Task A → According to the post about Gregor Mendel, in what year was the first of the newly found newspaper articles published?
Task B → In the post about Gregor Mendel, list every field named in the sentence where the author says Mendel did great work.
Task C → Copy word for word the passage of the post about Gregor Mendel, starting at "The popular opinion" and ending at "species from hybridization.".

Source document →
[Start of section]
Saturday, October 27, 2018

What inspired Mendel?

Everyone knows Gregor Mendel as the father of genetics, but what to we really know about the man himself? There are not many letters that he wrote himself available for reading, and only a few of his letters to Charles Darwin have survived. Mendel's "intentions in studying plants" has been a long anticipated question. In a recent article in GENETICS, by Peter J. van Dijk et. al, two newspapers have been newly found that uncover Mendel's hidden motivations.
The popular opinion is that Mendel was trying to figure out "the rules of inheritance" but others argue that he was simply trying to figure out if he could create a new species from hybridization.

Van Dijk found these "overlooked" articles, one published in 1861 emphasizing Mendel's desire to produce new and improved crops and flowers in the region. He was "surprised" by the results of his crosses that produced "plentiful fruit".
The second article, published four days later, slightly criticized Mendel saying that the extent of his work was "exaggerated" and to not give him so much credit. Mendel may have thought he was doing a great work of the people of his region, but others thought it was highly over-glorified and was not that big of a deal.
Both newspaper articles found stress the fact that new science in its time is not exactly what everyone wants to automatically believe: it takes time for an idea to become part of everyone's thinking and to accept it as truth.

I believe that Mendel was a great scientist and did a great work for the work of science, genetics, and heredity. It is understandable that at his time his work was misunderstood because the science he was addressing was an uncharted water and at the time some people did not know what to think about this new world being discovered until more people started to study it as well.

1 comment:

  1. It bothers me that science has never been taking seriously in any time period. Without Mendel's contribution we would not have others inspired by his work to unlock the unknowns of inheritance. It's a shame because the time that Mendel was rejected for his work could have been a time of new discovery.
[End of section]
Data section →
[Start of section]
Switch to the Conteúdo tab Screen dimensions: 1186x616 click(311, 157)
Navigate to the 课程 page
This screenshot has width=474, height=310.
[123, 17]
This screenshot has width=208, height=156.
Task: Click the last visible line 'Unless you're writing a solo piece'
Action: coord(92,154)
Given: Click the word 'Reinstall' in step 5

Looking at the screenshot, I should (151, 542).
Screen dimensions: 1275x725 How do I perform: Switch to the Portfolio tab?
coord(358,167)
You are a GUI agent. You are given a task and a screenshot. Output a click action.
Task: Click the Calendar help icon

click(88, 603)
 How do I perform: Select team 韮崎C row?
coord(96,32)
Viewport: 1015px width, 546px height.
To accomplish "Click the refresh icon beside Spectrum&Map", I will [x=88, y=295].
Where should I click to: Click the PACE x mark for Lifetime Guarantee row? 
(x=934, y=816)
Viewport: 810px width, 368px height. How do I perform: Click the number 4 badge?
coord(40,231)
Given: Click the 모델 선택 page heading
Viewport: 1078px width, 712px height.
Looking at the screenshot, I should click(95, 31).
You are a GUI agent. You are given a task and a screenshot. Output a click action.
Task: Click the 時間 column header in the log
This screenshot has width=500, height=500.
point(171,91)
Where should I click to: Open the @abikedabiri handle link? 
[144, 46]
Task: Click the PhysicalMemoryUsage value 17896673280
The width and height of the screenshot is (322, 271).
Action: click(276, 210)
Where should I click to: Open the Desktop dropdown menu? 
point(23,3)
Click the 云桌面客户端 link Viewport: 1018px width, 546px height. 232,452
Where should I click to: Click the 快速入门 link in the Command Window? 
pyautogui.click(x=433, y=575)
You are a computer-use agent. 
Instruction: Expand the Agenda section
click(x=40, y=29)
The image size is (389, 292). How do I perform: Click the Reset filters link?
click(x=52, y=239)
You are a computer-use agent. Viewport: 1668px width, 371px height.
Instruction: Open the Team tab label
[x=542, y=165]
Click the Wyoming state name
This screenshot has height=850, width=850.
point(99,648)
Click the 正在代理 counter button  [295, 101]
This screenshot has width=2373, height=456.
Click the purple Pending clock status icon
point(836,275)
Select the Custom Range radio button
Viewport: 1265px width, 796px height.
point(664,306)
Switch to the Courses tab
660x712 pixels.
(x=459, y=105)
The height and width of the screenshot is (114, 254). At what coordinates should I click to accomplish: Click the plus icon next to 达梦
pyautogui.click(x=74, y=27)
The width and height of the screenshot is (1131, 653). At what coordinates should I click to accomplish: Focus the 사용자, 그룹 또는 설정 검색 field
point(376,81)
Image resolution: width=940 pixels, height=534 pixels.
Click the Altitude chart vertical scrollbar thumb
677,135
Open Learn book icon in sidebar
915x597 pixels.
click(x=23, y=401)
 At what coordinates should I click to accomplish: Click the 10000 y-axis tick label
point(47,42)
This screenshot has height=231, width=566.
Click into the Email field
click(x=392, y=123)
[End of section]
Answer area A → 1861

Answer area B → science, genetics, heredity

Answer area C →
The popular opinion is that Mendel was trying to figure out "the rules of inheritance" but others argue that he was simply trying to figure out if he could create a new species from hybridization.